## What the task asks
Beginning with the line that holds "Instruction: Click the" and finishing with the line that holds "Task: Click the", repeat the listing exactly, leaving every picture out.
++++ Task input ++++
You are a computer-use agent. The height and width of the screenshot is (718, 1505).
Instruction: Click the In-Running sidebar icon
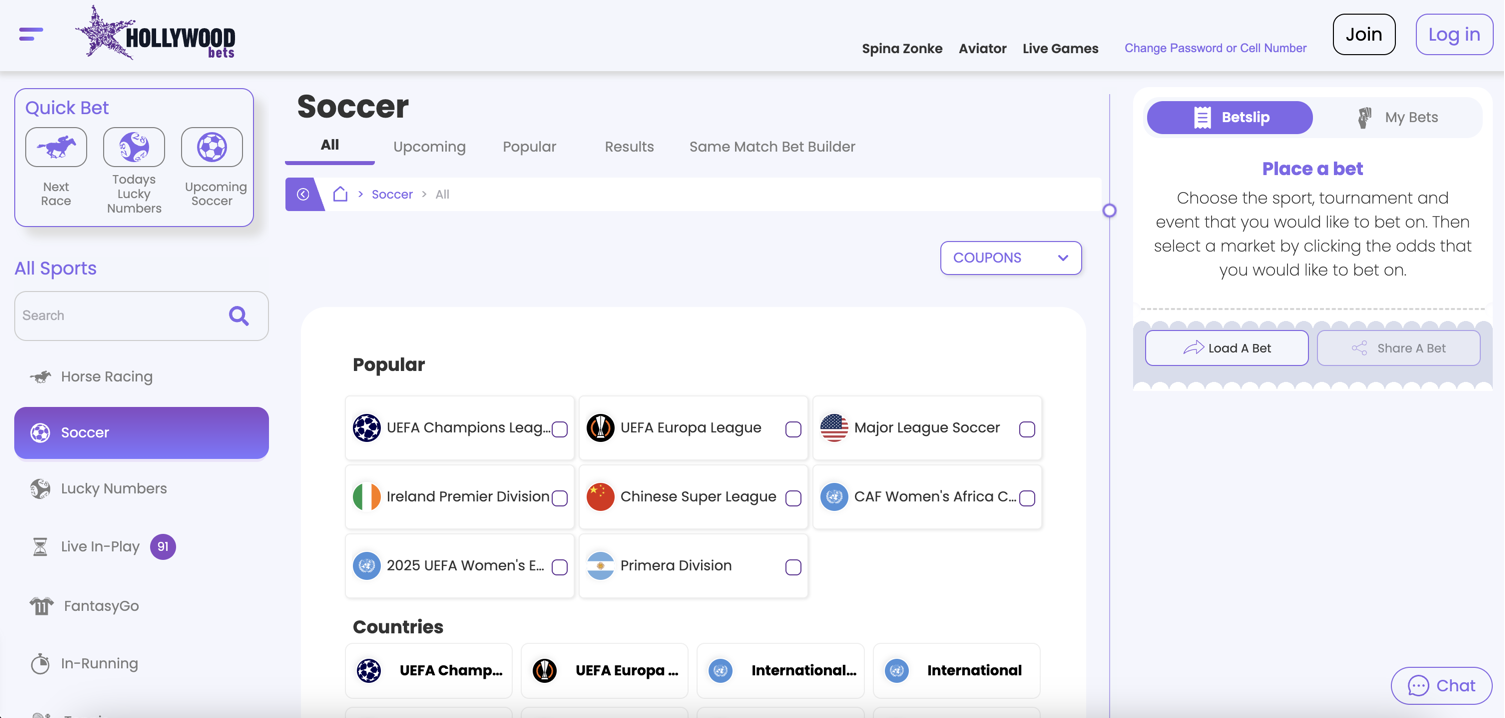(40, 663)
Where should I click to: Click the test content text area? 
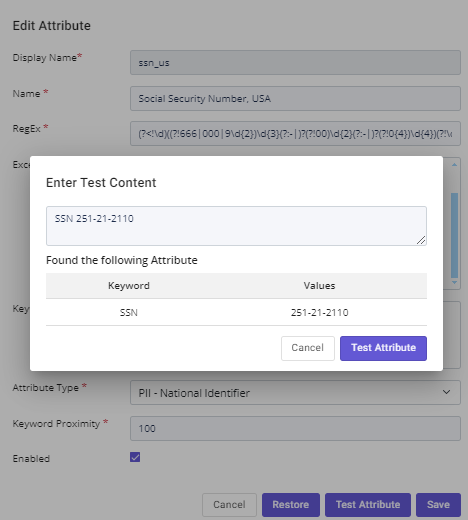[236, 226]
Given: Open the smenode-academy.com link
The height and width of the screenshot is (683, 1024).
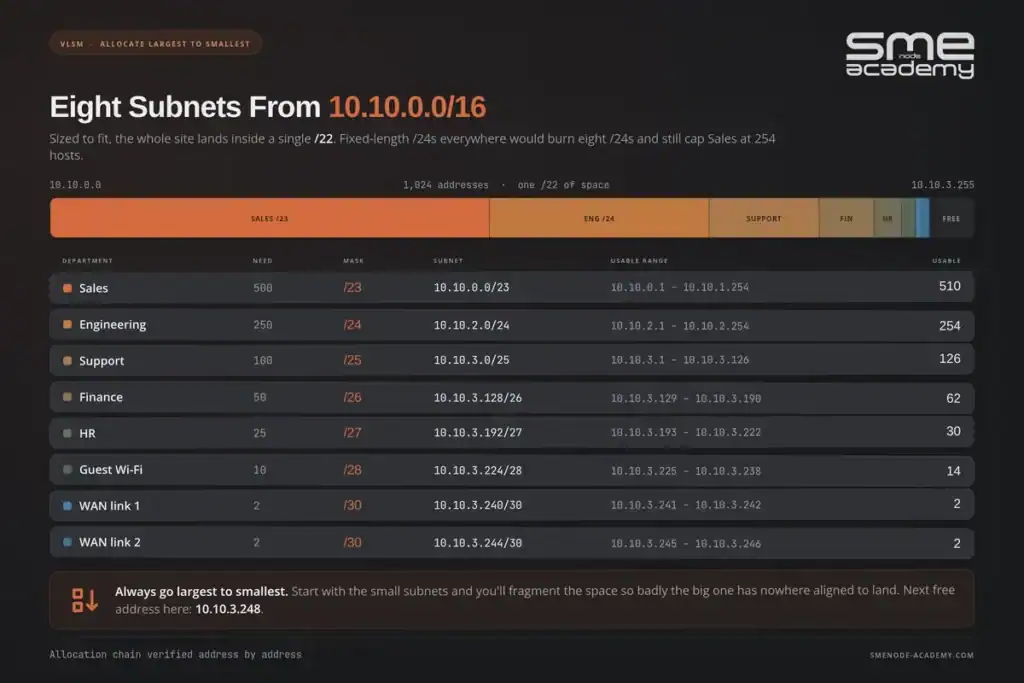Looking at the screenshot, I should tap(921, 655).
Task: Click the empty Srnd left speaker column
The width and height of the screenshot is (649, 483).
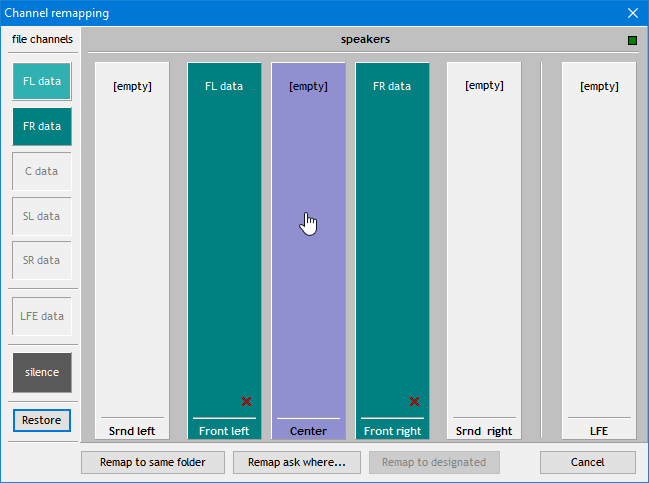Action: tap(132, 250)
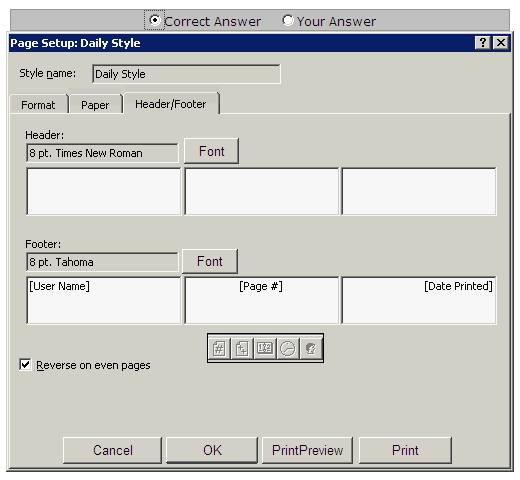Select the Correct Answer radio button
This screenshot has width=520, height=480.
pyautogui.click(x=154, y=20)
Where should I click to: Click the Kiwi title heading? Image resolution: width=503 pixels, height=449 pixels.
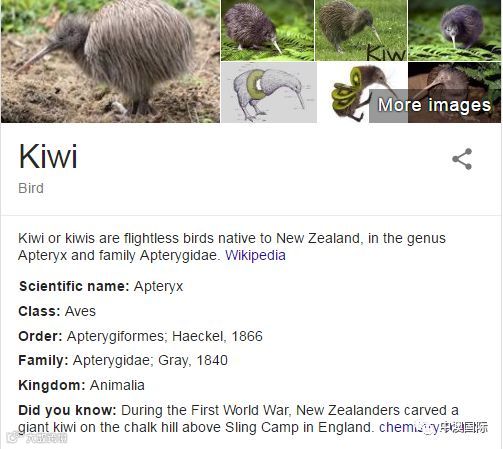(x=48, y=156)
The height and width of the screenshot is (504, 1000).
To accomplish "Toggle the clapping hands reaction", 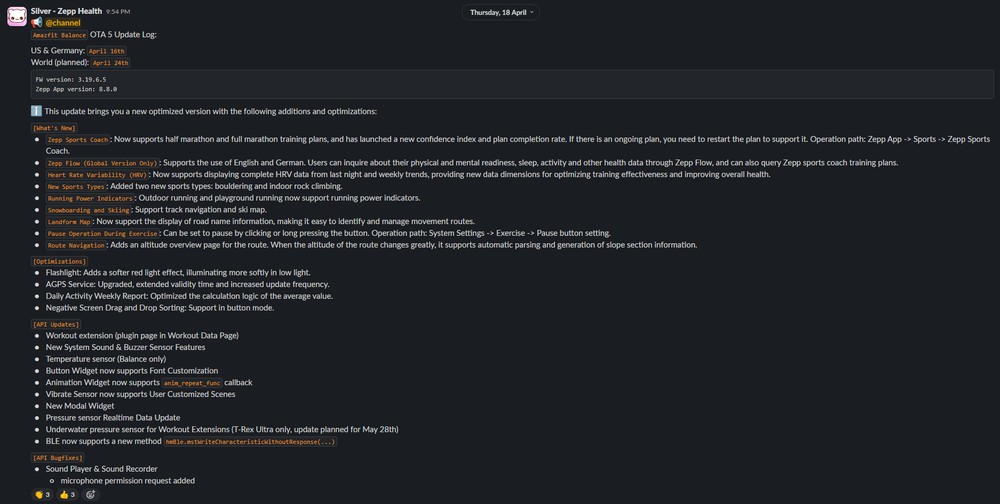I will click(41, 494).
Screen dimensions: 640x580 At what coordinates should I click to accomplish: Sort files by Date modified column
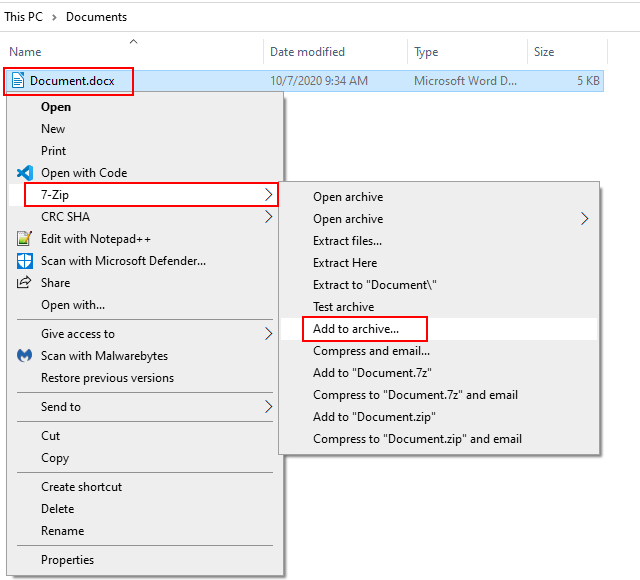(x=307, y=52)
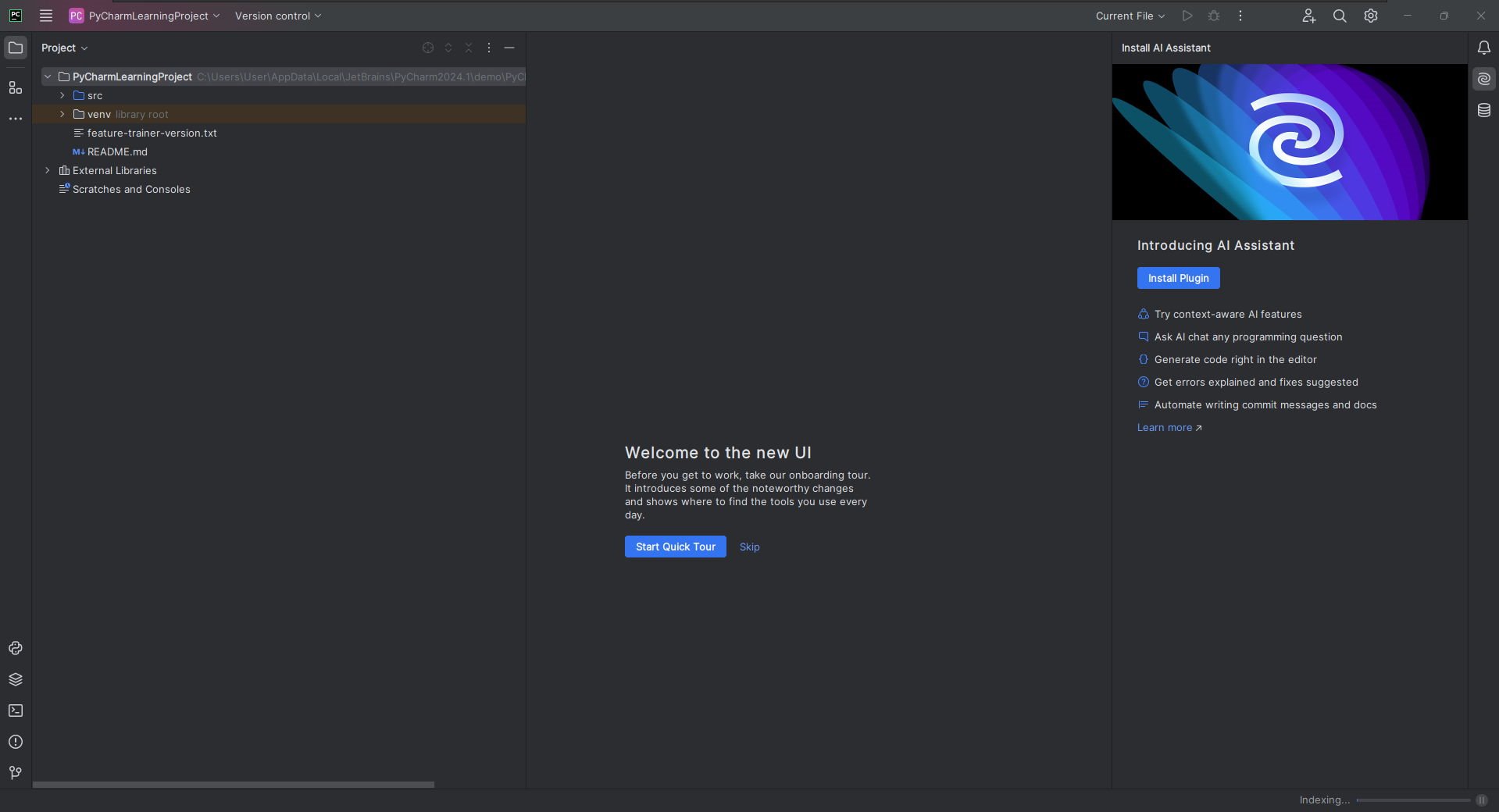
++++
## Response to the task
Instruction: Click the In-Running sidebar icon
(40, 663)
Where should I click to: Click the test content text area? 
[236, 226]
Given: Open the smenode-academy.com link
The height and width of the screenshot is (683, 1024).
Looking at the screenshot, I should tap(921, 655).
Task: Click the empty Srnd left speaker column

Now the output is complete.